A cultura do trigo está perdendo espaço na região de Ivaiporã, no Paraná. A tendência, já observada nos últimos anos, deve se acentuar em 2025 com nova queda na área plantada. A principal razão, segundo especialistas, é a preferência dos produtores pelo milho safrinha, que oferece maior produtividade, menor risco climático e retorno financeiro mais ágil.
De acordo com o Departamento de Economia Rural (Deral), vinculado à Secretaria Estadual da Agricultura e Abastecimento (Seab), a área de trigo nos 15 municípios atendidos pelo Núcleo Regional de Ivaiporã caiu de 68 mil hectares em 2023 para 60 mil em 2024. Para 2025, a projeção é ainda menor: cerca de 50 mil hectares.

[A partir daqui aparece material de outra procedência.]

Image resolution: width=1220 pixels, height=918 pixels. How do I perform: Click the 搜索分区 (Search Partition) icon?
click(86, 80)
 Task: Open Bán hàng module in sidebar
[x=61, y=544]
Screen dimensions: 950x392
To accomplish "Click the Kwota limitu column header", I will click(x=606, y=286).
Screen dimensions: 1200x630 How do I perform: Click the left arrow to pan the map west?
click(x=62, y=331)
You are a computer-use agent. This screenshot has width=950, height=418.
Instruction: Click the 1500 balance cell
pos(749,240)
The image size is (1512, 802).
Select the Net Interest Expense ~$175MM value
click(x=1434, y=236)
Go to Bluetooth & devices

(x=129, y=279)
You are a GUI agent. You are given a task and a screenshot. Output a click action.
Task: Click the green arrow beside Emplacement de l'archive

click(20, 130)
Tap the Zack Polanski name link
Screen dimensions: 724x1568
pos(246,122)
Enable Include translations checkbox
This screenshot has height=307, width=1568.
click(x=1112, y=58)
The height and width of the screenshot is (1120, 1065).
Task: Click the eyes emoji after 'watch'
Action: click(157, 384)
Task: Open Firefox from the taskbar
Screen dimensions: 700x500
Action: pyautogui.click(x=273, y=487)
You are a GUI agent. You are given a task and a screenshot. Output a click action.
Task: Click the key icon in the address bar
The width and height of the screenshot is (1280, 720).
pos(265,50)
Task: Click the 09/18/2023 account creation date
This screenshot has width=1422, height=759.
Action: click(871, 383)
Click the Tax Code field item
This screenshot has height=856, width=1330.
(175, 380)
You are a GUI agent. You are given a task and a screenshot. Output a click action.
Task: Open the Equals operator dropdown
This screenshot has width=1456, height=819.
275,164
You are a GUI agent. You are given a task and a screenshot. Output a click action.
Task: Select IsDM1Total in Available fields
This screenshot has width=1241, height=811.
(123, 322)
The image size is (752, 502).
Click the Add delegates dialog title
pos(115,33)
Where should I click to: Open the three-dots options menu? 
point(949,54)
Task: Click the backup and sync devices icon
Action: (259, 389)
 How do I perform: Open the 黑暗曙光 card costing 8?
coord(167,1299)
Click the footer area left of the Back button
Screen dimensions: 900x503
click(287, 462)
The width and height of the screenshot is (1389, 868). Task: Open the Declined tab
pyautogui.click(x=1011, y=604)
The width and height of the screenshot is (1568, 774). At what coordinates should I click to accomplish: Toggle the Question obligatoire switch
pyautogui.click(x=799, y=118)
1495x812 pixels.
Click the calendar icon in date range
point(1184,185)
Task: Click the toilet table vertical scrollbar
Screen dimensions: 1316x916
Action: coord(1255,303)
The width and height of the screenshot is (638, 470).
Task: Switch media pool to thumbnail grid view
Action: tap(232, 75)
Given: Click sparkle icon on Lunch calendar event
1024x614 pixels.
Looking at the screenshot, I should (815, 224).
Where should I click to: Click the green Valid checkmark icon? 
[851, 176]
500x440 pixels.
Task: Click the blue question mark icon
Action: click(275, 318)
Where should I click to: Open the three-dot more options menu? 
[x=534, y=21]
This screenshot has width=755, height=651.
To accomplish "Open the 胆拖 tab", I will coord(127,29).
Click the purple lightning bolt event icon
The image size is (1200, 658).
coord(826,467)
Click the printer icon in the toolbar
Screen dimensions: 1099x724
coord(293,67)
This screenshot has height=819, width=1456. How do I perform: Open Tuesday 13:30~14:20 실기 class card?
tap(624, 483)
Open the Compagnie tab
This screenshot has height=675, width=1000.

Segundo Randolfo Oliveira, engenheiro agrônomo do Deral, a decisão é estratégica.
“Os produtores priorizaram o milho. Plantaram primeiro a safrinha e deixaram o trigo para as áreas que sobraram”, explica.
Mesmo com o milho cotado a R$ 60 a saca de 60 kg valor inferior aos R$ 80 do trigo ele se mostra mais viável por causa da maior produtividade e menor risco climático.
“No ano passado, o clima prejudicou o trigo. Alguns produtores colheram só 40 sacas por alqueire, o que não cobre os custos. Com condições ideais, a média seria de 140 sacas por alqueire”, detalha Randolfo.
Além disso, o mercado do milho é mais dinâmico, com liquidez garantida e compradores ativos, ao contrário do trigo, que sofre com estoques elevados e lentidão na comercialização.
“O milho garante mais. Mesmo com estiagem, houve quem colhesse até 200 sacas por alqueire”, completa o técnico.